I gave a presentation a couple of years ago to a group of service managers and executives on the subject of key performance indicators (KPIs). I was surprised by the fact that most of the audience could not give an accurate explanation of what a KPI is. Most people thought it was a data point that was used to measure business performance. However, this is not entirely accurate.
The true definition of a KPI is that it is a quantifiable measure of how successful an organization’s strategies are in meeting their goals. To be effective, KPIs must be specific to your business needs, align with strategic goals, and bring overall benefit to your business. Most importantly, it must inspire you to set new goals.
Unfortunately, many service managers confuse KPIs with industry performance benchmarks. They are not the same thing. In contrast to a KPI, a benchmark is a point of reference against which things may be compared or assessed. While a company might want to benchmark their KPIs against competitors in their industry, they shouldn’t assume that they must adopt the same KPIs as their competitors. They might want to do this if their goal is to outperform competitors on every KPI they measure. This may be neither practical nor feasible if their business needs and strategic goals differ from those of their competitors.
Let’s look at this from another perspective. While there maybe dozens of different field service or reverse logistics activities that your company can measure, you’ll find that there are only a handful that ultimately drive the success of your company’s business strategy. You’ll want to make these specific measurements your KPIs. For example, your strategic goal may be to consistently meet your customers’ expectations for timely service. There could be multiple factors to consider when measuring this outcome like response time, wait time, resolution time, call drive time, etc. However, you may determine that SLA Compliance is the KPI that best measures your success or failure in meeting this strategic goal. On the other hand, your strategic goal might be to deliver high quality service to your customers. While this could be determined through factors like trunk stock fill rate or calls closed incomplete due to lack of parts, you determine that First Time Fix Rate is the best KPI measuring service quality.

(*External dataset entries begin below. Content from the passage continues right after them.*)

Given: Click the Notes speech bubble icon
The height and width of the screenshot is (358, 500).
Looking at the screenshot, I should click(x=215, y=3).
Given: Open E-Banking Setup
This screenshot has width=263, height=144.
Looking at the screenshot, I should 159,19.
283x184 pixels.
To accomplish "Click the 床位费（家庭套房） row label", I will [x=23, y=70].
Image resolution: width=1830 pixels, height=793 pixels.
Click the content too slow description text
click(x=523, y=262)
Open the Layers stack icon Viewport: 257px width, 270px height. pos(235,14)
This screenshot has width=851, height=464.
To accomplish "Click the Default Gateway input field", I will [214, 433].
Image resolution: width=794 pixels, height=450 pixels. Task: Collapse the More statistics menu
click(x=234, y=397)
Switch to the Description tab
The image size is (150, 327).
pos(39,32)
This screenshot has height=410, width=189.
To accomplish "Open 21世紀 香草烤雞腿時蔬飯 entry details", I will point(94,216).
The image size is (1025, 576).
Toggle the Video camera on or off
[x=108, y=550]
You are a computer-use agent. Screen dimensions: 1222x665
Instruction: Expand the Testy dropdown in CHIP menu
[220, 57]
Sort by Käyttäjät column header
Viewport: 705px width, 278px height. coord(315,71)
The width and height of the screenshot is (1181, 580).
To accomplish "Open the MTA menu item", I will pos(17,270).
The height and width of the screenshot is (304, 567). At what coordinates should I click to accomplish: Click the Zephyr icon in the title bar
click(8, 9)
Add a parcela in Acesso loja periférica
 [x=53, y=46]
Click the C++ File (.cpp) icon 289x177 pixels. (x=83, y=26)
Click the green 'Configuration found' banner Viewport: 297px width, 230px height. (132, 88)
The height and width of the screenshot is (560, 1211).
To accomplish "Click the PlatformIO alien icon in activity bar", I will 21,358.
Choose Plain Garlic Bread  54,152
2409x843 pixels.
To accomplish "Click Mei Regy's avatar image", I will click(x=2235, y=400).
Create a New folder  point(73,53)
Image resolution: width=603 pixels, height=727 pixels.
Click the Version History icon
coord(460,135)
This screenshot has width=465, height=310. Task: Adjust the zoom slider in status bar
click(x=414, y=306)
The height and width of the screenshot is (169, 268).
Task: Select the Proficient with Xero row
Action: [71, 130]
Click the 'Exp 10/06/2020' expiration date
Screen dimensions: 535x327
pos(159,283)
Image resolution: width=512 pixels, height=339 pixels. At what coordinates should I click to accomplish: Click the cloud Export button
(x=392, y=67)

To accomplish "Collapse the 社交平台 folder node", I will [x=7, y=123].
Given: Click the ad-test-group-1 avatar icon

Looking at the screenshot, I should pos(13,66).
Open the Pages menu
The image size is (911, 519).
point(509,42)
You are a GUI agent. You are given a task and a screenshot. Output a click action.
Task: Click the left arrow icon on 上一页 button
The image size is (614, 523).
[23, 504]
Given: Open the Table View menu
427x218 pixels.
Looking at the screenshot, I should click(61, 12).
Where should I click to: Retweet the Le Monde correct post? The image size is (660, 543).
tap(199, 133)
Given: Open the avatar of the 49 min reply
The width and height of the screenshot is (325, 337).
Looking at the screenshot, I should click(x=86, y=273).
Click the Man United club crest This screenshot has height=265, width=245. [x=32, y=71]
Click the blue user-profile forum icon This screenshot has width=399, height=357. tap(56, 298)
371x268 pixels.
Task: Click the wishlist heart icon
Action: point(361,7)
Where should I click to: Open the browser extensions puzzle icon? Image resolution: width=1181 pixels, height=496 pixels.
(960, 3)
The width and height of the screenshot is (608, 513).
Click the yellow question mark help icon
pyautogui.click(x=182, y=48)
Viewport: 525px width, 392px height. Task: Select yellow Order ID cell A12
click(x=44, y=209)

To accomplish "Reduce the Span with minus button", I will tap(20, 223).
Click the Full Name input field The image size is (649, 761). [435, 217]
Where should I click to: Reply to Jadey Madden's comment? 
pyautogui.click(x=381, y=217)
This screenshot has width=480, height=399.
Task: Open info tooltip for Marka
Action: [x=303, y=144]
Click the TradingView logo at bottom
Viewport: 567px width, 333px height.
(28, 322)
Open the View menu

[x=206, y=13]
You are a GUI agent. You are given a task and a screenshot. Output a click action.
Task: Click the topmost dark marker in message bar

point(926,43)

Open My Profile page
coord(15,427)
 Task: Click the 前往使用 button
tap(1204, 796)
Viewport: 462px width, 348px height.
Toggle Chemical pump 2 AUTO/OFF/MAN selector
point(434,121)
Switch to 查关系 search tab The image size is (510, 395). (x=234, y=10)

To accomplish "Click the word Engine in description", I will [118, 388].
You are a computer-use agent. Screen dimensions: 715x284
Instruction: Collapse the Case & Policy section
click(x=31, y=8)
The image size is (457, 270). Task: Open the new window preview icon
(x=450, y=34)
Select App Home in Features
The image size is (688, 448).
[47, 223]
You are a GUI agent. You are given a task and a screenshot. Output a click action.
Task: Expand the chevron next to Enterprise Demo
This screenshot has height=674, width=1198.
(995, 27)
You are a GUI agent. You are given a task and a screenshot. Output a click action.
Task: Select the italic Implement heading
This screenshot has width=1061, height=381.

When establishing KPIs, it is important that you answer these four questions:
- How will I know when my goals are reached? This is a quantitative target that you want to establish for your KPI. It could be expressed as a raw number (i.e., 4 hour average response time), a progress measure (e.g. 98% SLA compliance), or incremental change (i.e., 10% improvement in Customer Satisfaction).
- What are the key success factors in reaching this goal? A description of the core functions, activities, or business practices that must be performed in order to reach this goal.
- What critical actions do I want to take from the KPIs? It is important to anticipate how your company will react to the KPI measurement that it actually achieves. What steps do you take if you miss your target? What if you meet or exceed it? For example, hire more resources, retrain personnel, improve processes, implement new systems, etc.
- What results do I achieve through these actions? Examine how these actions will impact your business. In what timeframe will they impact your KPI and at what cost? Are there other aspects of your business that will be impacted?
By answering these questions, you’ll have a strategic road map for achieving operational excellence in your business. It’s all about getting clear about your goals, making sure you measure the right things, tracking results on a consistent basis, taking corrective action when needed and, of course, celebrating success. Do you want to learn more about how to achieve geometric results in your field service or reverse logistics business? Schedule a free strategy session today.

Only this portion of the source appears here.